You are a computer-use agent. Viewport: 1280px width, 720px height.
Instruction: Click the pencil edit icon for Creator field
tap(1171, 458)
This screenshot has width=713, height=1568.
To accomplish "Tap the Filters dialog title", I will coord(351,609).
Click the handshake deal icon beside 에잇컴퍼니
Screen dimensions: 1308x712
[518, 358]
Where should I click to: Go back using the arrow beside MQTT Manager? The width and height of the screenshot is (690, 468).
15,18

---

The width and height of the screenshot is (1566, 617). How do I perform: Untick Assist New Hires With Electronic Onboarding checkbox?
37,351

-- Petunjuk --
Ambil setiap baris dari daftar di atas yang mengandung kata "beside".

-- Keluaran Lengkap --
Click the handshake deal icon beside 에잇컴퍼니
Where should I click to: Go back using the arrow beside MQTT Manager? The width and height of the screenshot is (690, 468).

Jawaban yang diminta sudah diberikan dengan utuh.